Nuove strategie per il turismo: intervista a Luca Coffari, sindaco di Cervia

Sindaco Coffari, dopo il confronto con le Associazioni, presenterà il Piano Strategico per il Turismo. Quali gli obiettivi, le strategie e le prime azioni per il 2017?
Le buone politiche avviate in questi ultimi anni hanno permesso di migliorare il posizionamento competitivo della nostra Città.

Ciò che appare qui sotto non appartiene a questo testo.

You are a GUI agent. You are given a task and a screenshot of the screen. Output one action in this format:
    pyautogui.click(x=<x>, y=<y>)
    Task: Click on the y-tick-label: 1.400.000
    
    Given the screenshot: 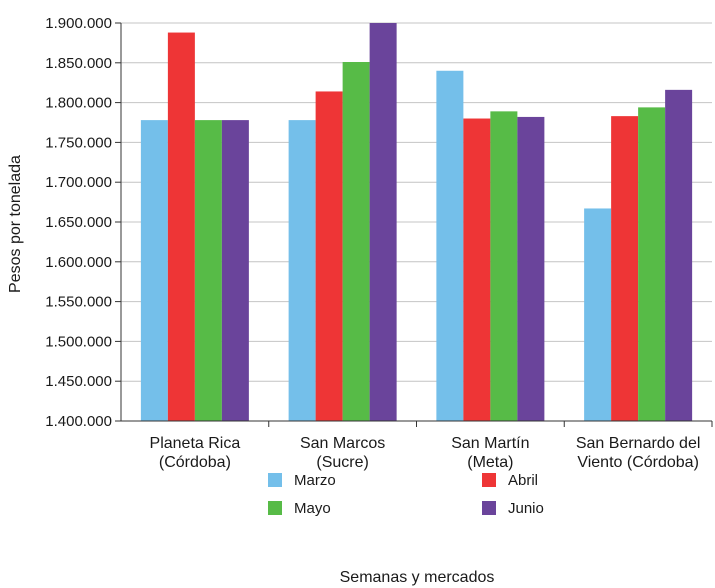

Abbiamo individuato sette macro obiettivi strategici sui cui lavorare nel 2017 e nei prossimi anni: innovare e qualificare l’offerta complessiva della località; allungare la durata della stagione; aumentare la quota di turismo straniero; allungare la permanenza media degli ospiti; ridurre la meteo-dipendenza; aumentare la redditività delle imprese accrescendo le competenze manageriali degli operatori; migliorare la comunicazione e il marketing della località e coordinarlo con quello dei privati

Quale ruolo ha Cervia nel sistema romagnolo?

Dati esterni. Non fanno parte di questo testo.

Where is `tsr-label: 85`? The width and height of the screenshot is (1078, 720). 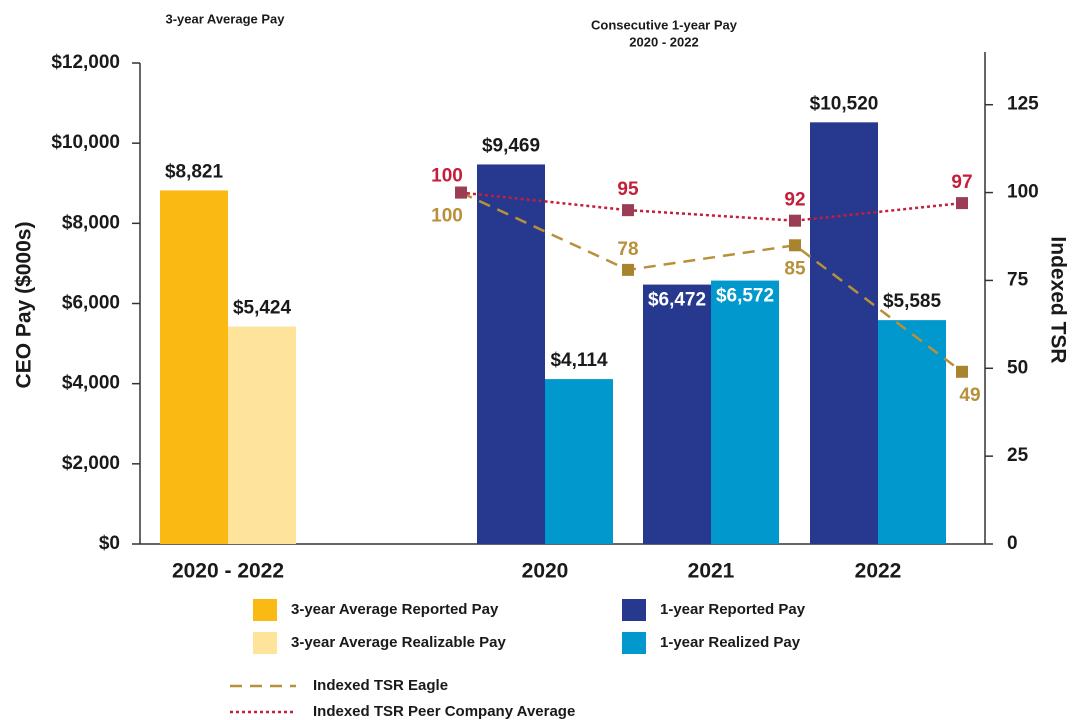 tsr-label: 85 is located at coordinates (795, 268).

La nostra Città ha certamente molti fattori competitivi che ci distinguono nel panorama delle località balneari italiane. Questi elementi sono da tenere in considerazione, nella fase di attuazione delle azioni, per raggiungere gli obiettivi strategici che ci siamo posti: spiaggia sicura e ben attrezzata; strutture ricettive di buon livello e per tutti i target; ambiente e natura: Saline, pinete, parchi e giardini; mille opportunità ed  esperienze da vivere: da un ricco calendario di eventi per tutti gli interessi, all’enogastronomia, allo shopping, al divertimento, ai parchi sino alle attrattive ambientali per i più piccoli (Casa delle farfalle, Parco naturale, Cervia avventura); città dello sport, praticabile sia sulla spiaggia sia immersi nella natura (golf, tennis, calcio, bici, run, piscina, pista di atletica e tutte le altre discipline praticabili all’aperto).

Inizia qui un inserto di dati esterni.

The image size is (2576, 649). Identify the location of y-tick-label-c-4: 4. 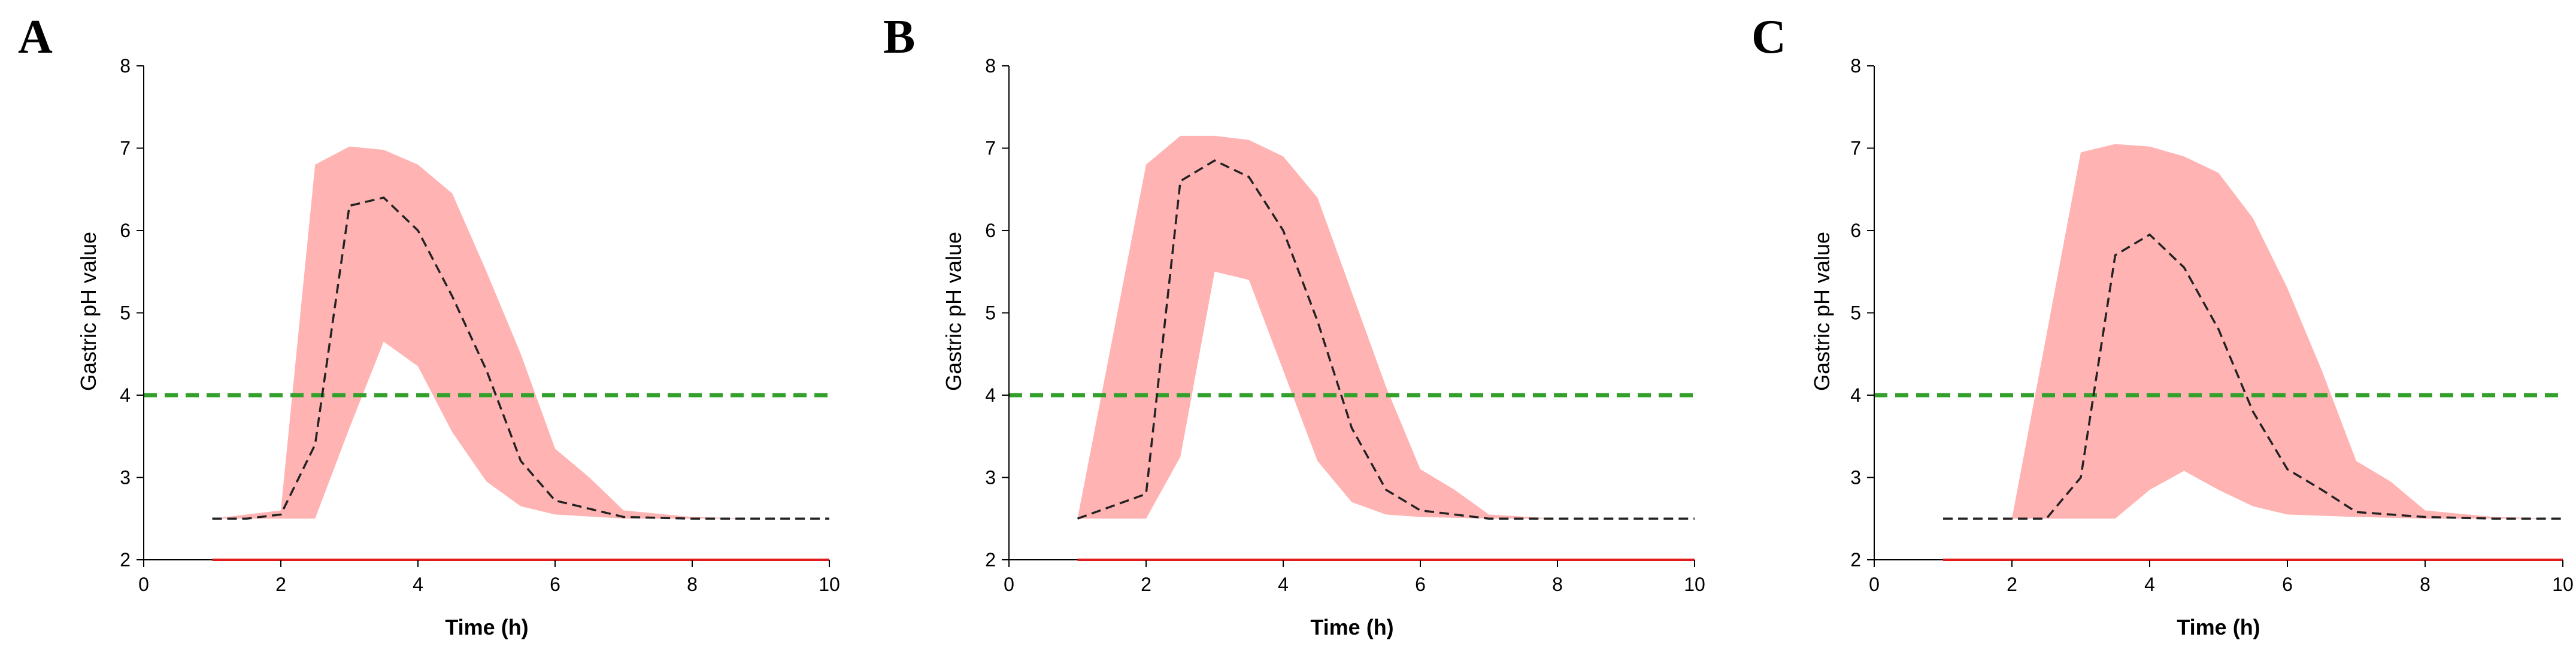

Per ogni obiettivo prevediamo specifici strumenti e azioni, che stiamo mettendo a punto con le Associazioni. Vogliamo cambiare Cervia, riqualificare luoghi simbolo come Borgo Marina, il centro di Milano Marittima e il Magazzino del Sale Darsena e continuare a curare la manutenzione della Città. In particolare proseguiremo con le manutenzioni di strade, marciapiedi e verde pubblico.
Stiamo lavorando per una città più bella e dinamica, che possa offrire maggiori opportunità di lavoro e di impresa a tutti. È un percorso difficile, certo, ma insieme abbiamo tutto l’entusiasmo, le risorse e le potenzialità da valorizzare per riuscirci e rendere migliore la nostra Città.

L’opinione della CNA

La CNA di Cervia - dichiara il presidente Sauro Bernabei – esprime apprezzamento per il piano strategico del turismo presentato dal Sindaco, un piano ad ampio spettro per rafforzare il nostro prodotto e la nostra  riconoscibilità sul mercato. C’è l’esigenza di fare sistema sul territorio, con azioni concrete che vadano in questa direzione. In primis su Cervia stessa, ma anche con altre realtà locali: Ravenna, Forlì/Cesena, fino ad arrivare a Comacchio e alla collina tosco-romagnola.
Cervia deve essere capace di anticipare la nascita del distretto turistico romagnolo, provando ad assumere un ruolo di guida e di indirizzo, anche nel proprio interesse. Occorre partire da un rinnovato prodotto turistico che deve essere organizzato in modo da creare occasioni esperienziali da proporre al turista, come ad esempio: ciclo-escursioni, canoa, Casa delle Farfalle, Saline, che devono fare definitivamente il salto di qualità da prodotto occasionale a prodotto turistico reale a vantaggio di tutti i componenti della filiera  turistica del territorio. Per favorire l’integrazione e la nascita di un’offerta coordinata per un territorio che vuole competere in un sistema globalizzato, riteniamo sia necessario costruire una sorta di Patto di Città tra imprese, cittadini e Amministrazione secondo il quale la città diventi capace di organizzarsi a seconda del suo “momento turistico”. Una sfida non facile ma indispensabile, in quanto il Sistema Città globalmente inteso difficilmente può continuare a reggersi sulla sola stagionalità dei tre mesi estivi e con prodotti limitati. È necessario, inoltre l’aumento della mobilità, dei servizi legati alla città digitale, di un turismo smart attraverso progetti di promozione turistica innovativa (“Una città in un clic”) che coinvolgano imprese e start up che hanno maturato progetti ed esperienze in questo campo.
Ma occorre fare in fretta. Come CNA vogliamo confrontarci ai Tavoli di lavoro, portando le esperienze avanzate realizzate dalle imprese associate su temi specifici per dare concretezza a questo Piano, lavorando già per il 2017 con azioni efficaci”.